Jen Crawford
Ma Mere L’Oye
Here we hunt for shady corners; there is no fire at the Mallarmés’, and Ravel is working. The big flies are humming. The dragonflies have thrived. They look like winged sausages.
—Maurice Ravel to Ida Godebska in Madrid, from Valvins, September 18th, 1908.
Finding a lilac slowness. That you’ll grow out of this but stay. And as a tendril comes around fingers to the palm. To open a field for sunlight. Petals dry. The parachute opens too, into its floating. Your shoulders touch her remembrance. That little turn, dégagé:
Once we were anchored in the warm bed, the cool bed of swaying glass, where the pickerel kiss and leave. Their flanks become weeds. They speak each current, and disappear.

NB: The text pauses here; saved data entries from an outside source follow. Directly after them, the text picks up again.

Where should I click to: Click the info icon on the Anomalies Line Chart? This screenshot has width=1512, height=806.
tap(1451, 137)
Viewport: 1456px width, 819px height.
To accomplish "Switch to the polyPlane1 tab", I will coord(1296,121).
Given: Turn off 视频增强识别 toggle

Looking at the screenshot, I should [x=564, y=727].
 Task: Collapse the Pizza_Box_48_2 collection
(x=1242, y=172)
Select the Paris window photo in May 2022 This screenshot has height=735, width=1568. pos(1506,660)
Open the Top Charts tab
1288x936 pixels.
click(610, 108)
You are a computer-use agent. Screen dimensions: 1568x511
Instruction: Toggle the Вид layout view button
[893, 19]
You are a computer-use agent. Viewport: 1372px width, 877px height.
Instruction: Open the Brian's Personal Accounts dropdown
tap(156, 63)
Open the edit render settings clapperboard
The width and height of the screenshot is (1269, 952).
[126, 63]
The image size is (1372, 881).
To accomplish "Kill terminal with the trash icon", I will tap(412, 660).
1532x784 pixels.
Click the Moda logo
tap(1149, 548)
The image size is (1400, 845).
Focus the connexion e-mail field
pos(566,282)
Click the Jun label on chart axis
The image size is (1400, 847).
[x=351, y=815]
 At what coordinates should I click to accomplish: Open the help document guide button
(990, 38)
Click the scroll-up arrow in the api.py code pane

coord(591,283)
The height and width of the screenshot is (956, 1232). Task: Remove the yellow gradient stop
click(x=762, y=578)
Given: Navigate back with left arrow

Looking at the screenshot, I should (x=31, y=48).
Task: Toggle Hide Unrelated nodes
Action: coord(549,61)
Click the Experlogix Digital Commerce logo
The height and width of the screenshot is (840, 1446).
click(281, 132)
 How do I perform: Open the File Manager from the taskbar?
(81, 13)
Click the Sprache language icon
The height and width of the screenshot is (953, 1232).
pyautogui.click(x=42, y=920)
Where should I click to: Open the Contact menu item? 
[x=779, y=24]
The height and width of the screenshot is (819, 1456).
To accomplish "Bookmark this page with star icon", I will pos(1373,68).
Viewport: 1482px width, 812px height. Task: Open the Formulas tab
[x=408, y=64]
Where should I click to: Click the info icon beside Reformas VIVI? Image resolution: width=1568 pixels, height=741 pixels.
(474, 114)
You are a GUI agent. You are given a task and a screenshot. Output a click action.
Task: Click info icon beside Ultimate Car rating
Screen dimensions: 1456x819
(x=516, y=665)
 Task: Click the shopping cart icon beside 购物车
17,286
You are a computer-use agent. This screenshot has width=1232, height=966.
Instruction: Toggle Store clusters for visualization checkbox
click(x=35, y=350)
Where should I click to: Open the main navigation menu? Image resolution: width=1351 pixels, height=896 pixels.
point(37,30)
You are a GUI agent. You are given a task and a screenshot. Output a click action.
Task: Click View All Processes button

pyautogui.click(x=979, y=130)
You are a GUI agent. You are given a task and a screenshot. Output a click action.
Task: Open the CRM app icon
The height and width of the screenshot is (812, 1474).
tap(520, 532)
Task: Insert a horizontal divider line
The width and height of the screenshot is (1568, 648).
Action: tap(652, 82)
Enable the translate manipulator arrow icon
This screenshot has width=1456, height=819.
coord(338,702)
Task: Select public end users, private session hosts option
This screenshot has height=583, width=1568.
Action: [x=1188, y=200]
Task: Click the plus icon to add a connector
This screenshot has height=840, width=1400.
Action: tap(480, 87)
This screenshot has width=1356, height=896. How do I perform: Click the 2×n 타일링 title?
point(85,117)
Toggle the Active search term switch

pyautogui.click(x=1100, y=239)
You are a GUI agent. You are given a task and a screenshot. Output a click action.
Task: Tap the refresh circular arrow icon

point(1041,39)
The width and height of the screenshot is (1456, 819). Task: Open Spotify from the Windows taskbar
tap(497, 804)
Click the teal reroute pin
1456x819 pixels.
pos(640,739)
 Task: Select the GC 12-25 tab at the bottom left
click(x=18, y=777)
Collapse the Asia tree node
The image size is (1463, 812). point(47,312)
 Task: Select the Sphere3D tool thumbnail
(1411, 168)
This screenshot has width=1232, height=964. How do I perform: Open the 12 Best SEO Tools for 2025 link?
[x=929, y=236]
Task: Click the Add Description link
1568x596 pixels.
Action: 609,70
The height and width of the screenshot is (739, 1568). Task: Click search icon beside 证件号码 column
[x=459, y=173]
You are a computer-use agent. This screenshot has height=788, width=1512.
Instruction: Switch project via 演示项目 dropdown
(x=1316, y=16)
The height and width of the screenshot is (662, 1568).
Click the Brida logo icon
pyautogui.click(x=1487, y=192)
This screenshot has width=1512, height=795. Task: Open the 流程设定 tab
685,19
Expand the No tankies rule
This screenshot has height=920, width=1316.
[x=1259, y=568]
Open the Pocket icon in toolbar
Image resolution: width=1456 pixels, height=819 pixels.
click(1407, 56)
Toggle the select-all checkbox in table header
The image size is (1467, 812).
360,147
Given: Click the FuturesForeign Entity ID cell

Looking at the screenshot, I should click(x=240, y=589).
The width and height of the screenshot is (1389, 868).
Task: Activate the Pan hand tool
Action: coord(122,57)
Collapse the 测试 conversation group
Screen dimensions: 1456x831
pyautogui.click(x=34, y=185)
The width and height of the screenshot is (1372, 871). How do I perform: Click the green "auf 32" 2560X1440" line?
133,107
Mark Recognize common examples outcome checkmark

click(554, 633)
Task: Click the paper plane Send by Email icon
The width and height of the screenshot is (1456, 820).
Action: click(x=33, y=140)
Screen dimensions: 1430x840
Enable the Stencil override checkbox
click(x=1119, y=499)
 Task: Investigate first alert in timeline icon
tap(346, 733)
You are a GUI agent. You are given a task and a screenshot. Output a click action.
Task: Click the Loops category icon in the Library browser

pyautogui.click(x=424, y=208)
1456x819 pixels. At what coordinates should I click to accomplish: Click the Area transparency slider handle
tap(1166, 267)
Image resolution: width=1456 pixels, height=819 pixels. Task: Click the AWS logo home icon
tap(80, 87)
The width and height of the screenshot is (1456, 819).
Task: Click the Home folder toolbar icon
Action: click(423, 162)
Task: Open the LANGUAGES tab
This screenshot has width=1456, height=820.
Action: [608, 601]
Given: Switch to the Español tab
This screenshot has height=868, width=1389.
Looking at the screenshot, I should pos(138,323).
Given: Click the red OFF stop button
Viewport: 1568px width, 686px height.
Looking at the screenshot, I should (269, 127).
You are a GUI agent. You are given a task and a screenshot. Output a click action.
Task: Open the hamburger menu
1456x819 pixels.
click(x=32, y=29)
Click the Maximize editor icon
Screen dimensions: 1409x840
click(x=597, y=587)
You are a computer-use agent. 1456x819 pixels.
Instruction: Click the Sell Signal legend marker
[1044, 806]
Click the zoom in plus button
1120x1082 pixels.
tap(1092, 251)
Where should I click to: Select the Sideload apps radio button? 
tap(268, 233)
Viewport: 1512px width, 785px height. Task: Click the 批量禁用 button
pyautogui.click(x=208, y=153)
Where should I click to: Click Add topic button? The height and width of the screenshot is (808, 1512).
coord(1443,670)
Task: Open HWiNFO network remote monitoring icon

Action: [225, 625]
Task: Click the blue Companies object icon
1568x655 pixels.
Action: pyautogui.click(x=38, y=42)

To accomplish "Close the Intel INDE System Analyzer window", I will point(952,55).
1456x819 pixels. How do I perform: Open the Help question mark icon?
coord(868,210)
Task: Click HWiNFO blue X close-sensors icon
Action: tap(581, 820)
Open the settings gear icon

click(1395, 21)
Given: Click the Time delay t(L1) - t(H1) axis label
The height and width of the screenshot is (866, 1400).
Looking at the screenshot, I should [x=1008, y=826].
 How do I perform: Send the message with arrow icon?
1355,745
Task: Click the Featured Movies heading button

We learnt this with the governess. Up the stairs in a chalk stroke, like a clock sounding out the shades of a face. Brow and temple. Lip and cheekbone. She keeps sticks of morning in her lovely moon jacket, in its pocket. And they’re stolen to the window, where shutters dream an opening clatter, and the windmill unthreshes miles of light.
This will never be such a long way from here. Across the air, back across matchwood hours to our home. Where the suet stays certainly cool, though the loom of the day pours out hill upon hill.